А ведь еще сравнительно недавно можно было встретиться с другом на Малой Садовой в кафетерии у «Елисеевского», пойти на Итальянскую к «Климу» на задах «Европейской», или направиться в сторону вокзала, где по пути непременно уж в «Сайгон», а там, поближе к Маяковской, — в «Ольстер» (именовавшийся также знатоками «огрызком», говорят, в честь мывшего там чашки парня весьма красноречивого вида)… Ну, для любителей памятна, конечно, пивная на углу Маяковской и Невского (д. 94) репутация которой была общеизвестна с 1950-х годов… Можно было свернуть и на Литейный, где любимые народом кафе-экспрессы находились на пересечении с улицами Некрасова и Пестеля. Ныне нигде ничего, зато, пожалуйста, в гей-клубы, от 50 до 100 тысяч за вход (при заработной плате, не у многих достигающей миллиона).
Да, раз уж оказались на Литейном, можно замысловатой проходной, через драматический театр (д. 51) выйти на зады Фонтанного дома графов Шереметевых, и далее во двор со стороны Фонтанки (д. 34), к прекрасной чугунной ограде с вызолоченным гербом (1830-е, арх. И. Корсини). Сам Шереметевский дворец (1750–1755, арх. С. И. Чевакинский, Ф. С. Аргунов), разумеется, один из замечательных в Петербурге, по воспоминаниям, с ним связанным, от Параши Жемчуговой до Анны Ахматовой. Но вспомним имя, менее всего приходящее в голову: Павел Петрович Вяземский.
Сын князя Петра Андреевича, известного, как один из ближайших друзей Пушкина (теперь и в этом позволяют себе сомневаться новейшие историки), Павел Петрович — орешек, так сказать, с двойной скорлупой. Женат был на Марье Аркадьевне Бек, вдове дипломата и литератора И. А. Бека, взяв ее с девятилетней дочкой. Падчерица Маша, вышедшая замуж за графа Ламсдорфа, была предметом неразделенной старческой любви дедушки Петра Андреевича, человека вообще любвеобильного.
Марья Аркадьевна, жена Павла Вяземского — урожденная Столыпина; Лермонтов приходился ей двоюродным племянником.
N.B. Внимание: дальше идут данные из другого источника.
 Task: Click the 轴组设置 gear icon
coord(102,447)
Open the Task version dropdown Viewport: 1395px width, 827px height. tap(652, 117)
Павел Петрович утверждал, что именно по его просьбе поэт перевел стихи Гейне «На севере диком». С немецким оригиналом познакомила двадцатилетнего Павлушу Софья Николаевна Карамзина, кузина, можно сказать: мать ее, Екатерина Андреевна — сводная сестра князя П. А. Вяземского.
Помнит ли читатель, о чем это стихотворение из шести строк? На севере диком стоит одиноко сосна, и ей снится, что на юге растет одинокая пальма. Что из того? Ничего не понятно. Другое дело, если читать по-немецки: там сосна — существительное мужского рода, а пальма — женского. В лермонтовском переводе стих Гейне приобрел неожиданно лесбийский оттенок (что б переводчику поставить какой-нибудь кактус!)
Павел Петрович учился в университете, пошел по дипломатической линии, сидел в разных посольствах, например, в Константинополе. Женившись, осел в Петербурге, успешно продвигался в чинах по ведомству народного просвещения. Полусумасшедшим занял он должность начальника Главного управления по делам печати, а когда безумие сделалось уж слишком явным, отправили его сенатором на покой. Много он занимался литературой, был почетным председателем Общества любителей древней письменности. Особым предметом его изучения было «Слово о полку Игореве» — странный шедевр, невесть откуда взявшийся и столь же загадочно исчезнувший. Никак не удается избавиться от предположения, что написано «Слово» вовсе не безвестным гением XII века, но ученым эрудитом пятью столетиями позже.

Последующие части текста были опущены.